I am running Ruby 1.86 on Windows, and having trouble reading in some
text files. For some text files, if I do something simple like:
myfile = File.open(“logfile.log”)
contents = myfile.read()
puts contents
I get each character seperated by a space, such as:
”= = = V e r b o s e l o g g i n g s t a r t e d : 1 / 2 8 / 2
0 0 9
1 3 : 4 5 : 0 6 B u i l d t y p e : S H I P U N I C O D E
If I bring up the file in even a bare-bones editor (such as VIM), I
get the file as it normally is (without any extraneous spaces). Does
anyone know why this would be, or how I can work around it? It’s
causing issues as I am trying to write a script to search for a
particular string of text, and obviously it isn’t found, even though
it should be.
Thanks,
Jim
2009/2/2 Jim K. [email protected]:
0 0 9
1 3 : 4 5 : 0 6 B u i l d t y p e : S H I P U N I C O D E
If I bring up the file in even a bare-bones editor (such as VIM), I
get the file as it normally is (without any extraneous spaces).

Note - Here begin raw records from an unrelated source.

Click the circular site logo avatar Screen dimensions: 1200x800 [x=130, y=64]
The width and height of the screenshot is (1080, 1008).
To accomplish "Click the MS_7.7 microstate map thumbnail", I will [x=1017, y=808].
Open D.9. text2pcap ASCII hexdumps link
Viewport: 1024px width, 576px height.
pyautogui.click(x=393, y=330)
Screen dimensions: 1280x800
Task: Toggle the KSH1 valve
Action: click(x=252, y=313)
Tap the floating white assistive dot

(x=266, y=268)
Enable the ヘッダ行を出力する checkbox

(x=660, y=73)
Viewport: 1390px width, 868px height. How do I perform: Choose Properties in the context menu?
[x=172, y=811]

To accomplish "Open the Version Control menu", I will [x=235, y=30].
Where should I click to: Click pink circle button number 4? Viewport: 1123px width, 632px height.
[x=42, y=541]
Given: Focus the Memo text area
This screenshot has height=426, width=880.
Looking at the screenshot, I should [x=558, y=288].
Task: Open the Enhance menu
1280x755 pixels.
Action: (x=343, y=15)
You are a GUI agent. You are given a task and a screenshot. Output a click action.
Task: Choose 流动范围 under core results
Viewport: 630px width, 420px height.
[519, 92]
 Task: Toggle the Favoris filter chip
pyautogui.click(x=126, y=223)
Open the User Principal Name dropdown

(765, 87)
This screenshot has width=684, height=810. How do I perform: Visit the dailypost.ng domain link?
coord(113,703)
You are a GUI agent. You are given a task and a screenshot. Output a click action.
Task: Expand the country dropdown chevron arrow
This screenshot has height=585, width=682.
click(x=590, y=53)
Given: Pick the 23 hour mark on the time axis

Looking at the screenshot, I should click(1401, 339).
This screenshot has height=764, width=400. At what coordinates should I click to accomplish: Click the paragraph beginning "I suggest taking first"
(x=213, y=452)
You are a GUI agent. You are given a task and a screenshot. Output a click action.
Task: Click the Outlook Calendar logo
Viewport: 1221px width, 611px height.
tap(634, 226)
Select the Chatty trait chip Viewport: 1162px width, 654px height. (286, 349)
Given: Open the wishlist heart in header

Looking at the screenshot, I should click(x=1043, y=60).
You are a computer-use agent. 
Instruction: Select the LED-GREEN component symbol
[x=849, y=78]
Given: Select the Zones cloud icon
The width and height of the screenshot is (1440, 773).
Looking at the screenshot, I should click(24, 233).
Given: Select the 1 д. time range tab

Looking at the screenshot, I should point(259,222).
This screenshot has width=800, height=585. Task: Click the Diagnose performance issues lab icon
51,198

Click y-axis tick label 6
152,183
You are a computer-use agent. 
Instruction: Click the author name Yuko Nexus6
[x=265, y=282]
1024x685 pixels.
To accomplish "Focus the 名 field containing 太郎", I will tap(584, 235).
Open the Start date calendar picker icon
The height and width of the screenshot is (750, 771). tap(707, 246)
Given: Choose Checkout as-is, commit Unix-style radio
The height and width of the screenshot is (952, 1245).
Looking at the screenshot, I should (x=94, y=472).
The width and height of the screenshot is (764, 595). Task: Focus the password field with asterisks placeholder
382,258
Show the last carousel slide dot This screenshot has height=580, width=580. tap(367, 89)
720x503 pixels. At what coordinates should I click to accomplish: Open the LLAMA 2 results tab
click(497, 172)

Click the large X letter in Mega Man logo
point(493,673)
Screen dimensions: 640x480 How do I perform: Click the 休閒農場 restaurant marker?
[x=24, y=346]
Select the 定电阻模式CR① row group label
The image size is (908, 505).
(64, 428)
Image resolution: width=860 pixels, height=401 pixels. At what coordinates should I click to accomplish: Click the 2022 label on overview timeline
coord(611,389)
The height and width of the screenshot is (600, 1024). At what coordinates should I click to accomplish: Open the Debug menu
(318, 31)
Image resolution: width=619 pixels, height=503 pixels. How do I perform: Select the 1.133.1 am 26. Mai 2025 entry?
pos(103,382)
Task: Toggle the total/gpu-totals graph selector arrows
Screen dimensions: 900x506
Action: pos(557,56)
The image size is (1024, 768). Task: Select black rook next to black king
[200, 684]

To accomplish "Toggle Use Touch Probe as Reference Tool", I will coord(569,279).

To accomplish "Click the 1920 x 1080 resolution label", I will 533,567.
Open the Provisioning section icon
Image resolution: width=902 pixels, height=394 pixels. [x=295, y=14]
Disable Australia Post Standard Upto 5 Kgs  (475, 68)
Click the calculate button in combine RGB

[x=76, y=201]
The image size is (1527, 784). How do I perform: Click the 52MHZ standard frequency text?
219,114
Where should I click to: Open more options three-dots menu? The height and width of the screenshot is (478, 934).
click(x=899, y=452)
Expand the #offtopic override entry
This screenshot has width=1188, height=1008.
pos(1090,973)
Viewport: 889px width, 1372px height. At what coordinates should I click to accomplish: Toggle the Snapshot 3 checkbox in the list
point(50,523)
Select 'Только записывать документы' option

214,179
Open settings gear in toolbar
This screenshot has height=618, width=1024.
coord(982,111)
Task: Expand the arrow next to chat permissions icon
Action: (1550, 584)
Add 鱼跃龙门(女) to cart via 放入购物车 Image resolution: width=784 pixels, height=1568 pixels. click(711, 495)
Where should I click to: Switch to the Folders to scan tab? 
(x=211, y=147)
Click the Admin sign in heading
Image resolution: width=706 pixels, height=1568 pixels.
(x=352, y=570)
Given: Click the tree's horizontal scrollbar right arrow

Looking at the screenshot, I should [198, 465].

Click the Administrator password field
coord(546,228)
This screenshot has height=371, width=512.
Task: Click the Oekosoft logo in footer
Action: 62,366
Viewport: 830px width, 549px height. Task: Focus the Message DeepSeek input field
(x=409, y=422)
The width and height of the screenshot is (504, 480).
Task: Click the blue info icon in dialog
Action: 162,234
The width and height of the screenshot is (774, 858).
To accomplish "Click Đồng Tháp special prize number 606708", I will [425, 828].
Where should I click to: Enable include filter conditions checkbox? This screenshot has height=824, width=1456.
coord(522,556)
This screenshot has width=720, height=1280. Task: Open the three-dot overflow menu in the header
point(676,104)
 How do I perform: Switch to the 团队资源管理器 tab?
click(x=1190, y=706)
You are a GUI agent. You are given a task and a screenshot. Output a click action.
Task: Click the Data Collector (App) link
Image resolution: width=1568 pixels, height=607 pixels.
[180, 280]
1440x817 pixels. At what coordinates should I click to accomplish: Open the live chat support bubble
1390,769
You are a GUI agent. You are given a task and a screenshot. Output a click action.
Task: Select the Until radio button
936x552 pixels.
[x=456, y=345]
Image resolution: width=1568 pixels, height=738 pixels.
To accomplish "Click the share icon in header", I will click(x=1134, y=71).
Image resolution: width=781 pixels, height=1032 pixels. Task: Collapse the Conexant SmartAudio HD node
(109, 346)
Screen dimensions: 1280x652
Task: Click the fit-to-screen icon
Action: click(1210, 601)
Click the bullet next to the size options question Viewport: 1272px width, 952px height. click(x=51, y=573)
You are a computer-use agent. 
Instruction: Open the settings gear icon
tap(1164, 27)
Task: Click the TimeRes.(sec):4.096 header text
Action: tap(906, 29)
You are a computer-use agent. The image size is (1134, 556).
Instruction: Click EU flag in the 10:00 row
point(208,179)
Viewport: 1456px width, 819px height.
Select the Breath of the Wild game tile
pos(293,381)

Does
anyone know why this would be, or how I can work around it? It’s
causing issues as I am trying to write a script to search for a
particular string of text, and obviously it isn’t found, even though
it should be.
The file is probably UTF-16 encoded and starts with a BOM.
Try to convert the string to UTF-8, or switch to Ruby 1.9.
Stefan
2009/2/2 Stefan L. [email protected]:
”= = = V e r b o s e l o g g i n g s t a r t e d : 1 / 2 8 / 2
The file is probably UTF-16 encoded and starts with a BOM.
Try to convert the string to UTF-8, or switch to Ruby 1.9.
Sorry, I meant to say “Try to convert the string to UTF-8 WITH Iconv”
Stefan
Thanks…so if I upgraded to Ruby 1.9, would it convert it
automatically?
Thanks for the pointer! I actually ended up using the iconv module,
and it worked like a charm. Incidentally, in case anyone else is
curious about this, Windows .REG files get saved as UTF-16 by default.
2009/2/2 Jim K. [email protected]:
Thanks…so if I upgraded to Ruby 1.9, would it convert it
automatically?
You’d have to tell it that you want to work with UTF-8
internally by putting this at the top of your application:
Encoding.default_internal = Encoding::UTF_8
and then tell the read or open function that the file
is UTF-16 encoded, e.g.:
content = File.read("logfile.log", encoding: "utf-16")
Though I don’t know how many gems already work for
Ruby 1.9.1 on Windows.
Stefan